Tomorrow would have been her birthday, but cancer interrupted her vibrant life. Last January marked 15 years since the untimely death of a wonderful friend, my late wife Mary Lynn. I marked the anniversary in January with a post about loss, legacy and renewal, but then my website underwent major surgery and I lost that post.

So today, I am re-posting that note.  In the bizarre Corona virus environment of today, somehow the title seems apropos – that our bleakest prospects have the potential to blossom into beauty in ways we can hardly imagine at the time.

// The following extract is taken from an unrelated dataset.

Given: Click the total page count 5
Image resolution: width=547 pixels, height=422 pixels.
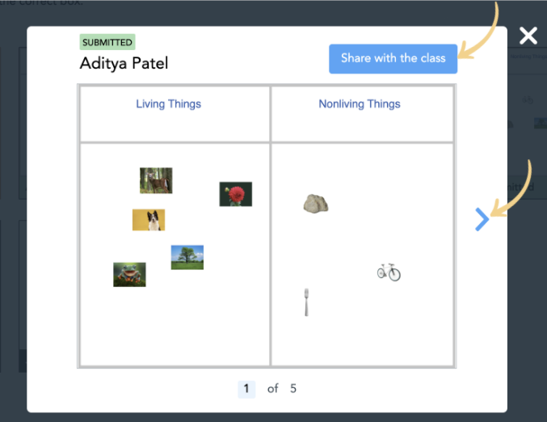Looking at the screenshot, I should coord(293,389).
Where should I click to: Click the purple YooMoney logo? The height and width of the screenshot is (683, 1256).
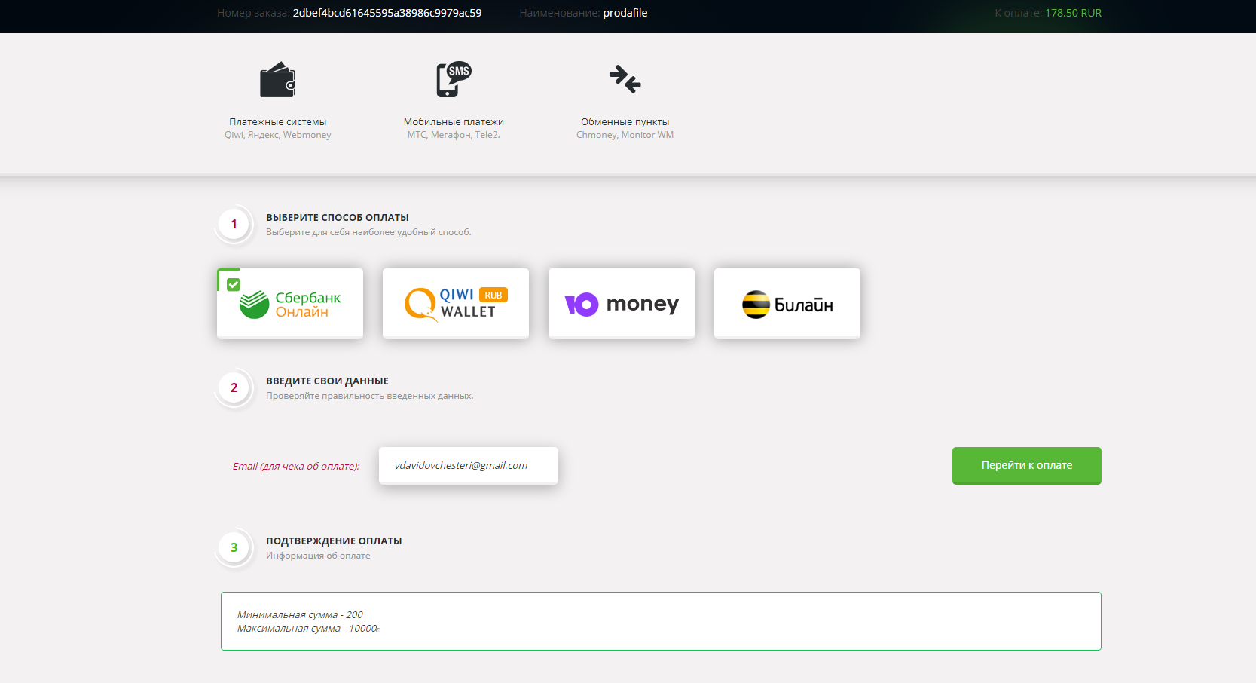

She had been my wife for almost 35 years, but I still recall that bleak January afternoon like yesterday, the warmth of loving friends, the silent sobs of my children as they bade their mother farewell. 

As a seasoned pastor I was familiar with graveside emotions, but this time, as husband and father, the desolation was deeper than I had ever known. 

And then, as surely (and slowly) as the snow melts, spring flowers bloom. As January slips towards June, the bleakness of our losses give way to beauty.  

Mourning and memories walk hand-in-hand. MEMORY is that mystery of our minds whereby sights and voices and experiences are stored and retrieved. At first, they are raw and bittersweet, but in time they ripen into cherished friends. We savor and share them; we reflect on them, perhaps edit them a bit and archive them again. What a rich and awe-inspiring gift that preserves our past and restores it imaginatively indefinitely for the future.

Mother and Son

Another gift that transforms the bleakness of loss is what we call LEGACY, that gift of one generation to the next.  That’s why my children embody a thousand of their mother’s finest qualities (and one or two of her lesser ones). My grand-kids were only two and one when their Grandma died, but today they are preparing for college. They carry not just her DNA in their genes, but her love of music in their souls, her impulse to laughter and playfulness in their personality, the warmth of her love for Jesus in their emerging and teen-age faith.  And the years ahead will reveal how some of the deeper currents of her legacy have invisibly been shaping them.

Eventually, of course, all our memories and legacies will fade. So, we install bronze stones to defend against Time’s amnesia. But there is a secret lurking in the cosmos that easily eludes us – hints and clues that suggest something beyond our wildest dreams.  Cemeteries may humble us but there is a Love that permeates all things. 

The trees surrounding the cemetery were once tiny acorns or maple keys, now grown tall, strong, alive.  They were buried in the earth but stand today as parables of resurrection. Listen closely and you can hear them whisper songs of joy, despite their groans and the cursing of the gravediggers.

And one day when the new creation overtakes the old, everything – our memories, our legacies and life itself – will be made new in the unfailing promise and beauty of God’s love.